As children can make us whole so too can they lay us low. There is emotion that resides in the cracked plaster and glass of all adolescent door slams – an emotion whose power, we

forget, is as strong an elixir for the adolescent as our fresh-parent love was for us. But it is the road out of the nest, to selfhood that we keep our eyes upon – beyond adolescence – when the parent-child relation ship is supposed to right itself – the waters begin to calm, the phone conversations end in “I love you(s)” – both ways. But before the road untraveled, we believe we are cursed; what did we do wrong?

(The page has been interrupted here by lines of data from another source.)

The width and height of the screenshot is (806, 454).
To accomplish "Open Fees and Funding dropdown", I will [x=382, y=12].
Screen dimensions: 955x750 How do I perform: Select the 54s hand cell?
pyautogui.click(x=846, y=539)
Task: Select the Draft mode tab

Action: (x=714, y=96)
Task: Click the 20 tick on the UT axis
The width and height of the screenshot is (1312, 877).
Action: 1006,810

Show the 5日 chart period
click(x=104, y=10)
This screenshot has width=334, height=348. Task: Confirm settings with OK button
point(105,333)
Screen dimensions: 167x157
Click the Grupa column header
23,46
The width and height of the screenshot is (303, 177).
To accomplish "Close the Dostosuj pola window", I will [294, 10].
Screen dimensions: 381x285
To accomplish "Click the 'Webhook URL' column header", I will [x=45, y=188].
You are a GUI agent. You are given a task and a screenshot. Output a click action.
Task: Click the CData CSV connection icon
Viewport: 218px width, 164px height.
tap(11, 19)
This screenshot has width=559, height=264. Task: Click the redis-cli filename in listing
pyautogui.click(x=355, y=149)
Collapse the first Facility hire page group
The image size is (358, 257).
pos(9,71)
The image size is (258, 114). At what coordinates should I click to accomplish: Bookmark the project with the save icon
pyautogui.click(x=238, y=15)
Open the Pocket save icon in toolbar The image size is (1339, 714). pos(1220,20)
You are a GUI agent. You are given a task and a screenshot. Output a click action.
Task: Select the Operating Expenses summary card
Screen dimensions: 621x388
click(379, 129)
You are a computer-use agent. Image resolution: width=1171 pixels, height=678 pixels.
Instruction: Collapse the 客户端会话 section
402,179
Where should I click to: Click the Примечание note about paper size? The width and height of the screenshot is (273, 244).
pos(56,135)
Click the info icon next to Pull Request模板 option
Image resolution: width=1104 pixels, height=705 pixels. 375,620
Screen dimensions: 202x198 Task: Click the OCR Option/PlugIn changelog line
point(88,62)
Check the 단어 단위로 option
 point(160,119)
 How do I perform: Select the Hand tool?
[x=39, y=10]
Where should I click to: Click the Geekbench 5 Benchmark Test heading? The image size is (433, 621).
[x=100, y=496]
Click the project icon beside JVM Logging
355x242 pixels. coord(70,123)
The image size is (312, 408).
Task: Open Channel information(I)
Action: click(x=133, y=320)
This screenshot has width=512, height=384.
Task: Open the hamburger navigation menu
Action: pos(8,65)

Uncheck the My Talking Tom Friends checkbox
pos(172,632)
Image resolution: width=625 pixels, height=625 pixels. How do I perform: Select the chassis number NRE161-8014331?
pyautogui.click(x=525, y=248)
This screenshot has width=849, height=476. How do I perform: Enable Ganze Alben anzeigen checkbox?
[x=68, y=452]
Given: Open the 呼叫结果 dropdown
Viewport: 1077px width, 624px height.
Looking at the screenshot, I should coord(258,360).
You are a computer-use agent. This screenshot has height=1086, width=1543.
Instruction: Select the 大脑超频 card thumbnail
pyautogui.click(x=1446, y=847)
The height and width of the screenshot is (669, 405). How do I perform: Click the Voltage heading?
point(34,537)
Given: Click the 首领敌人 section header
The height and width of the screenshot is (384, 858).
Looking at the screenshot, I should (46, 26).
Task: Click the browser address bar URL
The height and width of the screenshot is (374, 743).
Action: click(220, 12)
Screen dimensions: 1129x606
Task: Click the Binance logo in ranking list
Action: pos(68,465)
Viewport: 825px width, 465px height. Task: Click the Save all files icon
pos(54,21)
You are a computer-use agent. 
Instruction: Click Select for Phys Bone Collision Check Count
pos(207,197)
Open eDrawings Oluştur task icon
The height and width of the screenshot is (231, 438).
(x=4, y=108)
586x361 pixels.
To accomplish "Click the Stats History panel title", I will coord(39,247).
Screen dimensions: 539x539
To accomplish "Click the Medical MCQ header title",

Worry – the congenital parental condition beginning, not with ours but with our child’s birth. Even as we wrangle with adolescence we begin to paint pictures of that road out of the nest, putting our dream-child squarely upon it, smiling and ecstatically babbling that sonorous, personal language of sheer happiness – it is this emotional chimera that saves us when all hell breaks loose. It is what keeps us on the edge of the grave looking in even as our flesh and blood is lowered into the earth – buried.
I realize my tears are useless in changing the scenario. They will not revive the loved ones of the T’s, A’s and the F’s. – the first initials of those friends and colleagues who have all buried their young.

To be a parent is to expect to bring that child to a healthy adulthood – it is what you deserve for all the love and parent-hours spent keeping that child alive and well. What these parents get for all their love is not what they deserve. There is no crime that warrants such catastrophe.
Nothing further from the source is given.